Riesen-Graffiti an der Steinernen erinnert an Befreiungstag – Stadt Regensburg zahlt die Zeche

Der 8. Mai ist der Tag der Befreiung. An diesem Donnerstag vor exakt 80 Jahren kapitulierte die Wehrmacht. Der Zweite Weltkrieg, angezettelt von den Deutschen, endete. Dieser Jahrestag wird vielerorts gefeiert. Unbekannte haben das Jubiläum nun genutzt, um die Steinerne Brücke zu beschmieren – der Stadt wird das teuer zu stehen kommen.
In großen roten Lettern steht dort: „8. Mai 1945“ und „Stoppt Faschismus + Krieg!“ Dazwischen prangt ein roter Stern. Die Stadt hat das Graffiti am Mittwochmorgen entdeckt, teilt Sprecherin Katrin Holzgartner auf MZ-Anfrage mit. Der Schriftzug werde so bald wie möglich entfernt – billig wird das allerdings nicht. „Aufgrund des Ausmaßes und der Lage der Schmierereien werden sich die Kosten der Beseitigung im mittleren vierstelligen Bereich befinden.“
Stecken Linksextremisten hinter dem Graffiti in Regensburg?
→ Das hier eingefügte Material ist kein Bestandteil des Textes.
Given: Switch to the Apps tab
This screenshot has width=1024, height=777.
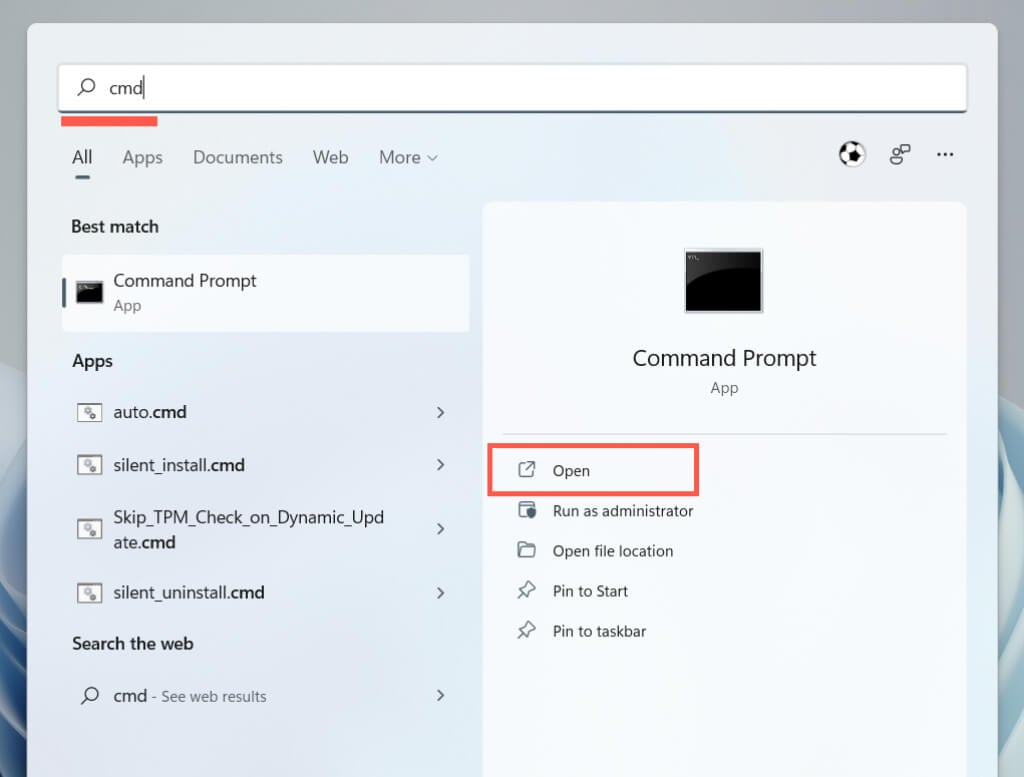Looking at the screenshot, I should (x=142, y=157).
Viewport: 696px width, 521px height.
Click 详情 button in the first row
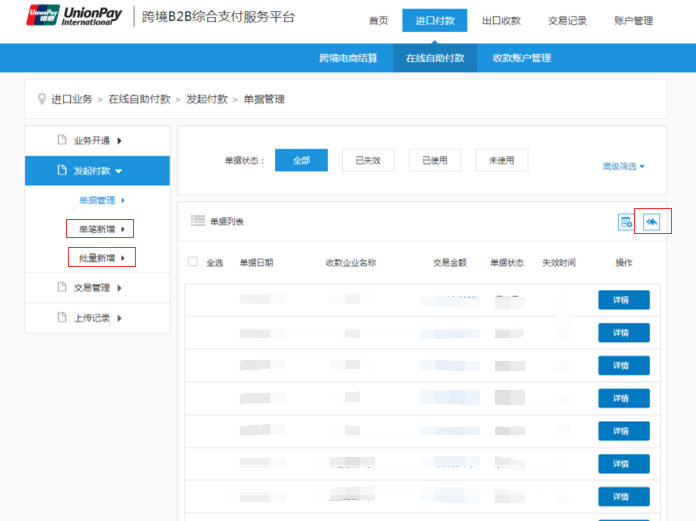623,300
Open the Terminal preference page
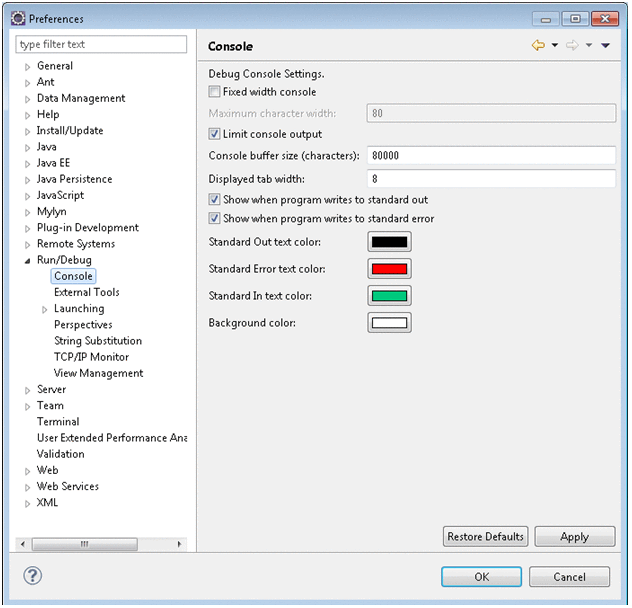The image size is (632, 608). (x=58, y=422)
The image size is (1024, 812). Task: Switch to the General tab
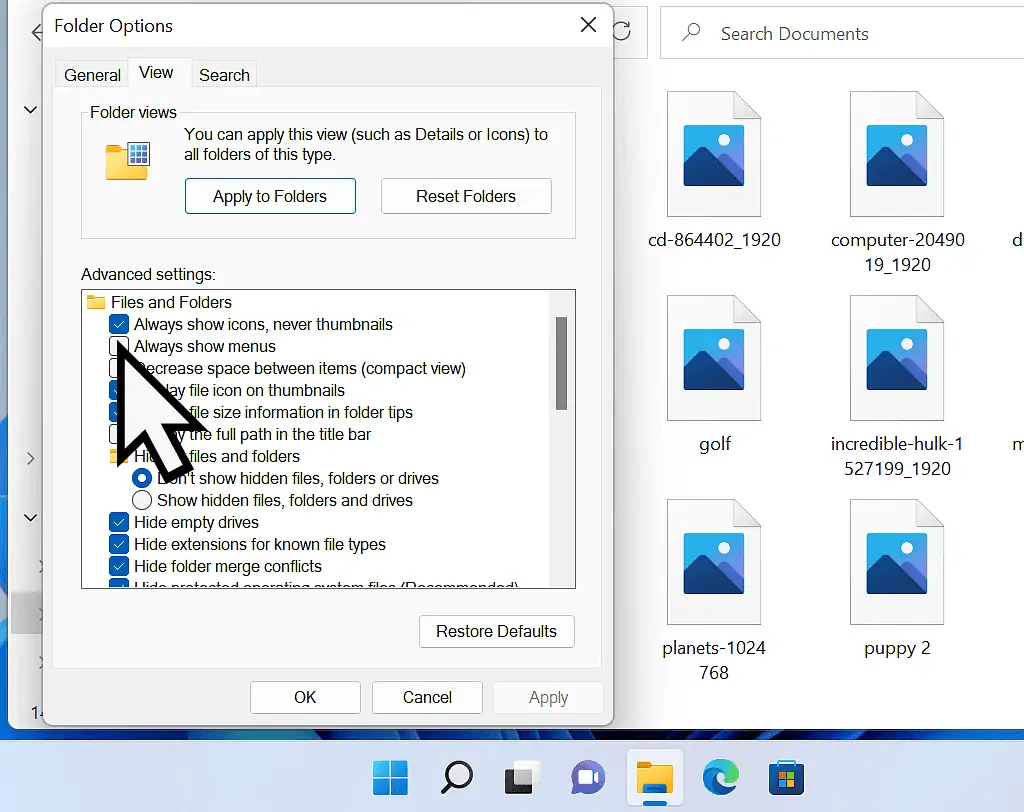click(x=91, y=74)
Wer hinter dem Graffiti steckt, ist bislang unbekannt. Rund um die Steinerne Brücke – beispielsweise an der Eisernen Brücke – sind in der Vergangenheit immer wieder ähnliche Schriftzüge aufgetaucht. Stets handelte es sich dabei um große, rote Lettern. Die „Freie Deutsche Jugend“, eine kommunistischen Organisation, fällt immer wieder durch ähnliche Parolen auf. Die FDJ hat seit Jahren einen Stammplatz im bayerischen Verfassungsschutzbericht. Ob die Kommunisten hinter dem neuerlichen Graffiti an der Steinernen stecken, bleibt indes offen.
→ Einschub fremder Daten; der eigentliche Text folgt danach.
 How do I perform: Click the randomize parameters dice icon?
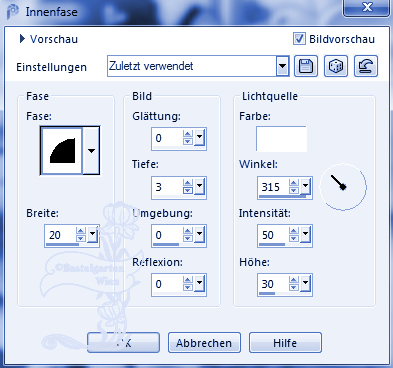click(336, 66)
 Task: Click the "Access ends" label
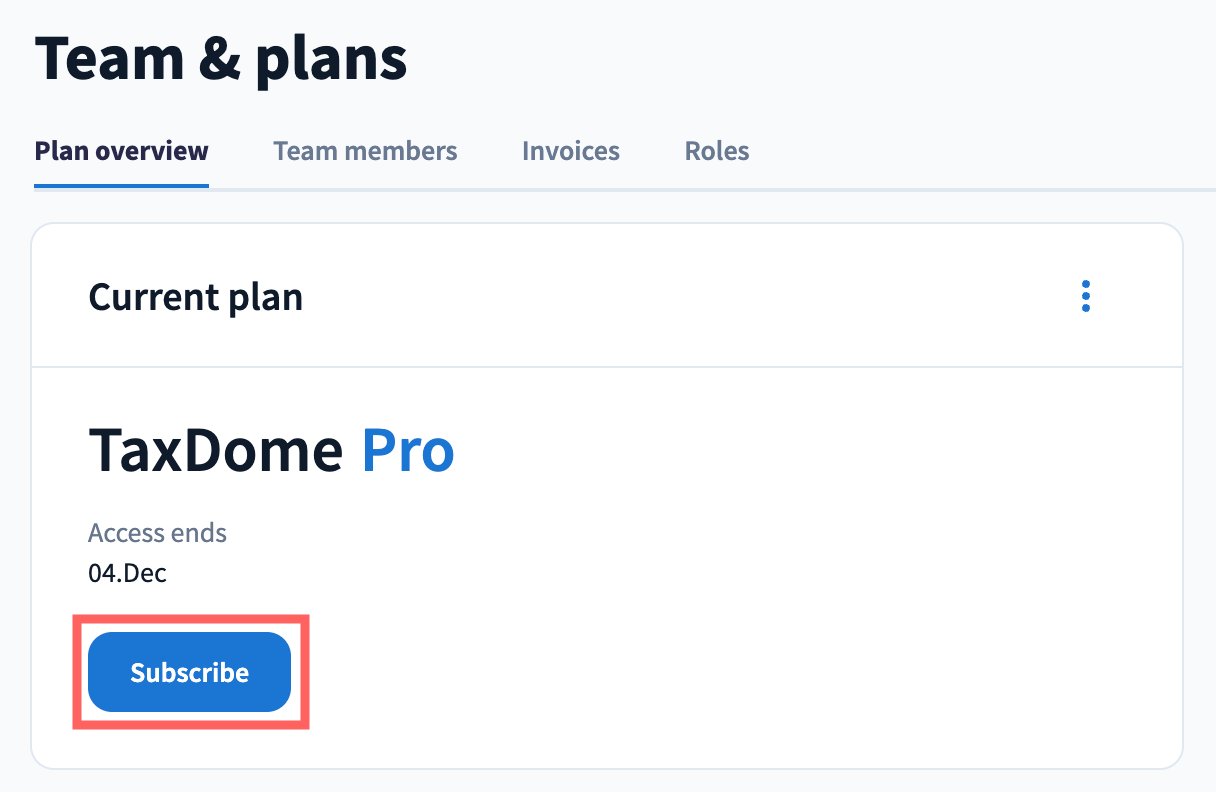coord(157,533)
Klar ist: Die Steinerne Brücke ist in den vergangenen Wochen und Monaten immer wieder zum Ziel von Schmierereien geworden. Im Januar tauchten Anti-AfD-Schriftzüge auf. Wenige Tage später wurden diese wiederum großflächig mit schwarzer Farbe übermalt.
Graffitis: Regensburger Planungsreferent schlägt Alarm
Die Graffitis beschäftigen auch die Stadt. Planungsreferent Florian Plajer schlug unlängst bei einer Sitzung des Sicherheitsbeirats Alarm. „Es war in den letzten Jahren so, dass historische Bauwerke verschont worden sind“, sagte Plajer. Das habe sich inzwischen geändert. Die Stadt könne die entstandenen Schäden zwar über Versicherungen abwickeln. Allerdings binde der Vandalismus Kräfte und die Graffitis wirkten sich negativ auf das Stadtbild aus, bis sie entfernt werden.

Dieser Trend scheint sich fortzusetzen. Laut Stadtsprecherin Holzgartner wurden erst in dieser Woche Graffitis an der Steinernen Brücke entfernt. Jemand hatte das Bruckmandl beschmiert.